[What to produce] Copy every line of the entries that has the string "Expand" in it.

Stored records
------------------------------------------------------------------------
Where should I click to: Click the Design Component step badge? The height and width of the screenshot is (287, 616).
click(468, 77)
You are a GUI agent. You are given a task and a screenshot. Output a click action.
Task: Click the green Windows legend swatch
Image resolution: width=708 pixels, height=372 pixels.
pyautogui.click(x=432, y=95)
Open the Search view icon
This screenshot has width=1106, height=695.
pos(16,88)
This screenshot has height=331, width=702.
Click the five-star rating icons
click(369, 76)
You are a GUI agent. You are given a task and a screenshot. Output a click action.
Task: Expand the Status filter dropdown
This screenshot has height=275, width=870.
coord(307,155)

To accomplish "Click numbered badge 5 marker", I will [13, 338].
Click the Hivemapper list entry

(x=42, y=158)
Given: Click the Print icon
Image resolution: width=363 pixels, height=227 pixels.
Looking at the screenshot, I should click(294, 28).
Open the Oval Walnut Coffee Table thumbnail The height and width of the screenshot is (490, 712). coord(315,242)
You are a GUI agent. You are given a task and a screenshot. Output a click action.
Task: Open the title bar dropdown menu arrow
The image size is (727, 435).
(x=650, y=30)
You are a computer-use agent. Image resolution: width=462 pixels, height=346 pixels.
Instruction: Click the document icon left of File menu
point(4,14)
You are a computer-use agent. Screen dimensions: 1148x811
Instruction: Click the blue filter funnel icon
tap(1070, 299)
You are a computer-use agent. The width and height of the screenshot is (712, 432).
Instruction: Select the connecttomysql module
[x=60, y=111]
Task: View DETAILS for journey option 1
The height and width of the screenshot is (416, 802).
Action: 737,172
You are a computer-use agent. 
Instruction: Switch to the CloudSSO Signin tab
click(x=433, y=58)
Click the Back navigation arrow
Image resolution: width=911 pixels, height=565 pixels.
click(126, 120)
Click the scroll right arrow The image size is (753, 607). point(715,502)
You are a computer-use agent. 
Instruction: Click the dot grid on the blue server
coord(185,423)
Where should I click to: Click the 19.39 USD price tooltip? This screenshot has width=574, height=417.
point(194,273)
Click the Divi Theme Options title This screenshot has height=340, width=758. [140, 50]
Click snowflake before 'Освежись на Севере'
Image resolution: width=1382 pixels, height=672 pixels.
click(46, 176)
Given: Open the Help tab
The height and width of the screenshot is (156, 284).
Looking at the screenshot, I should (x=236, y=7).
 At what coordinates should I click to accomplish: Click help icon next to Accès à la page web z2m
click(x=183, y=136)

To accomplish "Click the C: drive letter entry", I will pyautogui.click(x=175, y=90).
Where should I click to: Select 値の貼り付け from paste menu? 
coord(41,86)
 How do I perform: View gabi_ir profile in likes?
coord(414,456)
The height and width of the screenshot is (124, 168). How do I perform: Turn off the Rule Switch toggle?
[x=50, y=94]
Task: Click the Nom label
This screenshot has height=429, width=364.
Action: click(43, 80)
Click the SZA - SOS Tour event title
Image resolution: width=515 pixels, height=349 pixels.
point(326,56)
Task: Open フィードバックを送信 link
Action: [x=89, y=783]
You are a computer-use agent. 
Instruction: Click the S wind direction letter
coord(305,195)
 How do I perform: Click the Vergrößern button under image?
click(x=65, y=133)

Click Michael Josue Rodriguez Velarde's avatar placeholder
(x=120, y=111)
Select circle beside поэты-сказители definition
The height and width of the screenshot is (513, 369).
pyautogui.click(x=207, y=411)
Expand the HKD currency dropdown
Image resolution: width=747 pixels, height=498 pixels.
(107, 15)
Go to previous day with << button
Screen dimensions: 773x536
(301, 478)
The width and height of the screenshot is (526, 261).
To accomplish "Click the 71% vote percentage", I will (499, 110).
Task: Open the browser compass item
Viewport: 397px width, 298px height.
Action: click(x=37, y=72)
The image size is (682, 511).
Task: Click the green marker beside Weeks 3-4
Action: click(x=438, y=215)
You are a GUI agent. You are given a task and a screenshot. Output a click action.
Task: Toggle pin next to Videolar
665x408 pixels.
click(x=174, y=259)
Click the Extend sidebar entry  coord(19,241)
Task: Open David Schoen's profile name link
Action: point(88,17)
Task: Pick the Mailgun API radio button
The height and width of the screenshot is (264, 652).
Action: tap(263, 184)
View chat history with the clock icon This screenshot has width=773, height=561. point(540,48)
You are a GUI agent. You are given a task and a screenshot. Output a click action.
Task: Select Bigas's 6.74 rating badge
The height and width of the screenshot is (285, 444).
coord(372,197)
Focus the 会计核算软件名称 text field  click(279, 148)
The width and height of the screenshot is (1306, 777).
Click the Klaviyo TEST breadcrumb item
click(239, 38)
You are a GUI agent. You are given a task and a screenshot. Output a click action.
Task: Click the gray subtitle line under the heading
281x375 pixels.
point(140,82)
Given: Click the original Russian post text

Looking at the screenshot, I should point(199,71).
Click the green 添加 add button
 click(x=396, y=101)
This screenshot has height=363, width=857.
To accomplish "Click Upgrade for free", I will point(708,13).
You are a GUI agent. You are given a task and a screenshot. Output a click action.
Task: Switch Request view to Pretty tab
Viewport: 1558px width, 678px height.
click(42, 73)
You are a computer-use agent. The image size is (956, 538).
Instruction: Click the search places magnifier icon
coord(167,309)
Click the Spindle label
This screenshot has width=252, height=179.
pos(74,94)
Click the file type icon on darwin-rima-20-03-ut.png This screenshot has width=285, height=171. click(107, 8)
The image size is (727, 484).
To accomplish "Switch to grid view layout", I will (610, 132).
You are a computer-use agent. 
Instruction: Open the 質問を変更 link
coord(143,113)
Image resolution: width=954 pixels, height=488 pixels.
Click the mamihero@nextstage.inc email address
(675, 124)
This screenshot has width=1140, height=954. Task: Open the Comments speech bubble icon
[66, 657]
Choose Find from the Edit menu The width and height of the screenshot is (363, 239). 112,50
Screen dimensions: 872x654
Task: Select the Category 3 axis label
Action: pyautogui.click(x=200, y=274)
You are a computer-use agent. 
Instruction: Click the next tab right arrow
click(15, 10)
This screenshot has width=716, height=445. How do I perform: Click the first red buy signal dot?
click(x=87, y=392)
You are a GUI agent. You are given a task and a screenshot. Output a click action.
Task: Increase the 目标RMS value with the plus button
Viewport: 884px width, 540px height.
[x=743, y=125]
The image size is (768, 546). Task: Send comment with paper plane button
------------------------------------------------------------------------
[Solution]
Task: Expand the Status filter dropdown
Expand the HKD currency dropdown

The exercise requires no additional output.